Could you write out all of the records below word for word, with nothing changed?

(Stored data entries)
** BEGIN **
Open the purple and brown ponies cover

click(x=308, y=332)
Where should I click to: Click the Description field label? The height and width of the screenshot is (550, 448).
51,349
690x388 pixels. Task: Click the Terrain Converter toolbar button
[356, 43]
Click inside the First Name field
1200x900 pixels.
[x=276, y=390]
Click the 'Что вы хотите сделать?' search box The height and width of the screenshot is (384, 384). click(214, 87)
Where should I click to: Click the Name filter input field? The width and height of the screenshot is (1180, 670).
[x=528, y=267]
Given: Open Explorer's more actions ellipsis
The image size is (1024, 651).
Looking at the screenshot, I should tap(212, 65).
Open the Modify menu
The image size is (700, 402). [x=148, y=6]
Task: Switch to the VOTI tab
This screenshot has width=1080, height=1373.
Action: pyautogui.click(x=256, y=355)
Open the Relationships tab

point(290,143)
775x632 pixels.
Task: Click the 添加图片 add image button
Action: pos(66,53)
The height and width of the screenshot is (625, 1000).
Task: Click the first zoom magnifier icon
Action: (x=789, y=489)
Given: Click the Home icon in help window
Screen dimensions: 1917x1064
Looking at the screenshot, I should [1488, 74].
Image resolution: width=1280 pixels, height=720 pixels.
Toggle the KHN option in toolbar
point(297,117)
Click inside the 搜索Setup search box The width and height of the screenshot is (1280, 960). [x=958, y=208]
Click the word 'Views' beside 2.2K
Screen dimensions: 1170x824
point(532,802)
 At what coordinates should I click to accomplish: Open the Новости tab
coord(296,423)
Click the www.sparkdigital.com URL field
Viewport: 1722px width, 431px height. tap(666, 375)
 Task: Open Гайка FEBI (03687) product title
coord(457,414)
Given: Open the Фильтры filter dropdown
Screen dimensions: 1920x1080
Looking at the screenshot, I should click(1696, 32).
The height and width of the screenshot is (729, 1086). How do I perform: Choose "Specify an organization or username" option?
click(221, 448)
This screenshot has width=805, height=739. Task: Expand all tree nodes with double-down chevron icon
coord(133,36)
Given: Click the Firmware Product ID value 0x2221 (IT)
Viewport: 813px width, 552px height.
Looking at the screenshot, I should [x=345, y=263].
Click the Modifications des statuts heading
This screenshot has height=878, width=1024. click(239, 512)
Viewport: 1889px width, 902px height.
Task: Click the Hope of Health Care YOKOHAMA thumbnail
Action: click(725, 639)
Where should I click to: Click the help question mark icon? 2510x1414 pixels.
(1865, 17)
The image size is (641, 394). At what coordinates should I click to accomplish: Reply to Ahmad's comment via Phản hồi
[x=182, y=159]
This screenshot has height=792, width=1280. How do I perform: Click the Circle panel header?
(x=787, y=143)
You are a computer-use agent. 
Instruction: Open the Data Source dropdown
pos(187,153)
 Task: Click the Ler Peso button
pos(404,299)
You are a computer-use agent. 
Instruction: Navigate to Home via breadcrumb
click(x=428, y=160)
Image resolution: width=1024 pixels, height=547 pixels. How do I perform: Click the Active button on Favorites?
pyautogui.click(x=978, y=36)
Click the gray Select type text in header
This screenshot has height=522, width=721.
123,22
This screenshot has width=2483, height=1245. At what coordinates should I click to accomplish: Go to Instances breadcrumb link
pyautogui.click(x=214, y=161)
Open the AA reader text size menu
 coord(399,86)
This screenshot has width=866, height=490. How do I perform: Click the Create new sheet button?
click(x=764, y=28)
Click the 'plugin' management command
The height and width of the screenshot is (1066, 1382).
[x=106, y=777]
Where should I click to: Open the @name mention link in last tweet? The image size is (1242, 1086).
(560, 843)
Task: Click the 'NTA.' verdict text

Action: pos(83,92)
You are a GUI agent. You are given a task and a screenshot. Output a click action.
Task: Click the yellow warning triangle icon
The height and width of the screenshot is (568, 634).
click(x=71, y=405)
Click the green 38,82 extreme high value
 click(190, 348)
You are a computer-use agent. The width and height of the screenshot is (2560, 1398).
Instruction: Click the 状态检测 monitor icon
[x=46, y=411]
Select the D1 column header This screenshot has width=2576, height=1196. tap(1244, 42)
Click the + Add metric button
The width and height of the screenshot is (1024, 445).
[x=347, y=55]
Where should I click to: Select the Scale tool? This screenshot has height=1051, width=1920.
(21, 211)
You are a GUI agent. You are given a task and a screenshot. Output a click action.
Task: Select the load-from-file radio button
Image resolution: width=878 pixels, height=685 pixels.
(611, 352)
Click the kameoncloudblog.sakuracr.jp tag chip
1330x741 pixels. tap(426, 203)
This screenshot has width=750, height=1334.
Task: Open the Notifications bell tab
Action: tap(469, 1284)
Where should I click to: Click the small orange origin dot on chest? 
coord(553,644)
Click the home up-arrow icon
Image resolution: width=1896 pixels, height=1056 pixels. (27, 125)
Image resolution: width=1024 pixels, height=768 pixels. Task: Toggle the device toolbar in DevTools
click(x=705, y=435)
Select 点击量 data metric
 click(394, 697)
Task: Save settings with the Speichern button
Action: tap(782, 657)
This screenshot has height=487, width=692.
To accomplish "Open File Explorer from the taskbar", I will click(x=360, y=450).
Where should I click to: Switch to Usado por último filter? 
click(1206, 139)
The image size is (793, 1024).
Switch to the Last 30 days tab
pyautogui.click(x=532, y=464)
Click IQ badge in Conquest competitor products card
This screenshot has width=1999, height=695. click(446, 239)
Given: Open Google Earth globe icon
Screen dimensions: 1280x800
** END **
Answer for this exercise.
Open the purple and brown ponies cover

click(x=308, y=332)
Where should I click to: Click the Description field label? The height and width of the screenshot is (550, 448).
51,349
690x388 pixels. Task: Click the Terrain Converter toolbar button
[356, 43]
Click inside the First Name field
1200x900 pixels.
[x=276, y=390]
Click the 'Что вы хотите сделать?' search box The height and width of the screenshot is (384, 384). click(214, 87)
Where should I click to: Click the Name filter input field? The width and height of the screenshot is (1180, 670).
[x=528, y=267]
Given: Open Explorer's more actions ellipsis
The image size is (1024, 651).
Looking at the screenshot, I should tap(212, 65).
Open the Modify menu
The image size is (700, 402). [x=148, y=6]
Task: Switch to the VOTI tab
This screenshot has width=1080, height=1373.
Action: pyautogui.click(x=256, y=355)
Open the Relationships tab

point(290,143)
775x632 pixels.
Task: Click the 添加图片 add image button
Action: pos(66,53)
The height and width of the screenshot is (625, 1000).
Task: Click the first zoom magnifier icon
Action: (x=789, y=489)
Given: Click the Home icon in help window
Screen dimensions: 1917x1064
Looking at the screenshot, I should [1488, 74].
Image resolution: width=1280 pixels, height=720 pixels.
Toggle the KHN option in toolbar
point(297,117)
Click inside the 搜索Setup search box The width and height of the screenshot is (1280, 960). [x=958, y=208]
Click the word 'Views' beside 2.2K
Screen dimensions: 1170x824
point(532,802)
 At what coordinates should I click to accomplish: Open the Новости tab
coord(296,423)
Click the www.sparkdigital.com URL field
Viewport: 1722px width, 431px height. tap(666, 375)
 Task: Open Гайка FEBI (03687) product title
coord(457,414)
Given: Open the Фильтры filter dropdown
Screen dimensions: 1920x1080
Looking at the screenshot, I should click(1696, 32).
The height and width of the screenshot is (729, 1086). How do I perform: Choose "Specify an organization or username" option?
click(221, 448)
This screenshot has width=805, height=739. Task: Expand all tree nodes with double-down chevron icon
coord(133,36)
Given: Click the Firmware Product ID value 0x2221 (IT)
Viewport: 813px width, 552px height.
Looking at the screenshot, I should [x=345, y=263].
Click the Modifications des statuts heading
This screenshot has height=878, width=1024. click(239, 512)
Viewport: 1889px width, 902px height.
Task: Click the Hope of Health Care YOKOHAMA thumbnail
Action: click(725, 639)
Where should I click to: Click the help question mark icon? 2510x1414 pixels.
(1865, 17)
The image size is (641, 394). At what coordinates should I click to accomplish: Reply to Ahmad's comment via Phản hồi
[x=182, y=159]
This screenshot has height=792, width=1280. How do I perform: Click the Circle panel header?
(x=787, y=143)
You are a computer-use agent. 
Instruction: Open the Data Source dropdown
pos(187,153)
 Task: Click the Ler Peso button
pos(404,299)
You are a computer-use agent. 
Instruction: Navigate to Home via breadcrumb
click(x=428, y=160)
Image resolution: width=1024 pixels, height=547 pixels. How do I perform: Click the Active button on Favorites?
pyautogui.click(x=978, y=36)
Click the gray Select type text in header
This screenshot has height=522, width=721.
123,22
This screenshot has width=2483, height=1245. At what coordinates should I click to accomplish: Go to Instances breadcrumb link
pyautogui.click(x=214, y=161)
Open the AA reader text size menu
 coord(399,86)
This screenshot has width=866, height=490. How do I perform: Click the Create new sheet button?
click(x=764, y=28)
Click the 'plugin' management command
The height and width of the screenshot is (1066, 1382).
[x=106, y=777]
Where should I click to: Open the @name mention link in last tweet? The image size is (1242, 1086).
(560, 843)
Task: Click the 'NTA.' verdict text

Action: pos(83,92)
You are a GUI agent. You are given a task and a screenshot. Output a click action.
Task: Click the yellow warning triangle icon
The height and width of the screenshot is (568, 634).
click(x=71, y=405)
Click the green 38,82 extreme high value
 click(190, 348)
You are a computer-use agent. The width and height of the screenshot is (2560, 1398).
Instruction: Click the 状态检测 monitor icon
[x=46, y=411]
Select the D1 column header This screenshot has width=2576, height=1196. tap(1244, 42)
Click the + Add metric button
The width and height of the screenshot is (1024, 445).
[x=347, y=55]
Where should I click to: Select the Scale tool? This screenshot has height=1051, width=1920.
(21, 211)
You are a GUI agent. You are given a task and a screenshot. Output a click action.
Task: Select the load-from-file radio button
Image resolution: width=878 pixels, height=685 pixels.
(611, 352)
Click the kameoncloudblog.sakuracr.jp tag chip
1330x741 pixels. tap(426, 203)
This screenshot has width=750, height=1334.
Task: Open the Notifications bell tab
Action: tap(469, 1284)
Where should I click to: Click the small orange origin dot on chest? 
coord(553,644)
Click the home up-arrow icon
Image resolution: width=1896 pixels, height=1056 pixels. (27, 125)
Image resolution: width=1024 pixels, height=768 pixels. Task: Toggle the device toolbar in DevTools
click(x=705, y=435)
Select 点击量 data metric
 click(394, 697)
Task: Save settings with the Speichern button
Action: tap(782, 657)
This screenshot has height=487, width=692.
To accomplish "Open File Explorer from the taskbar", I will click(x=360, y=450).
Where should I click to: Switch to Usado por último filter? 
click(1206, 139)
The image size is (793, 1024).
Switch to the Last 30 days tab
pyautogui.click(x=532, y=464)
Click IQ badge in Conquest competitor products card
This screenshot has width=1999, height=695. click(446, 239)
Given: Open Google Earth globe icon
Screen dimensions: 1280x800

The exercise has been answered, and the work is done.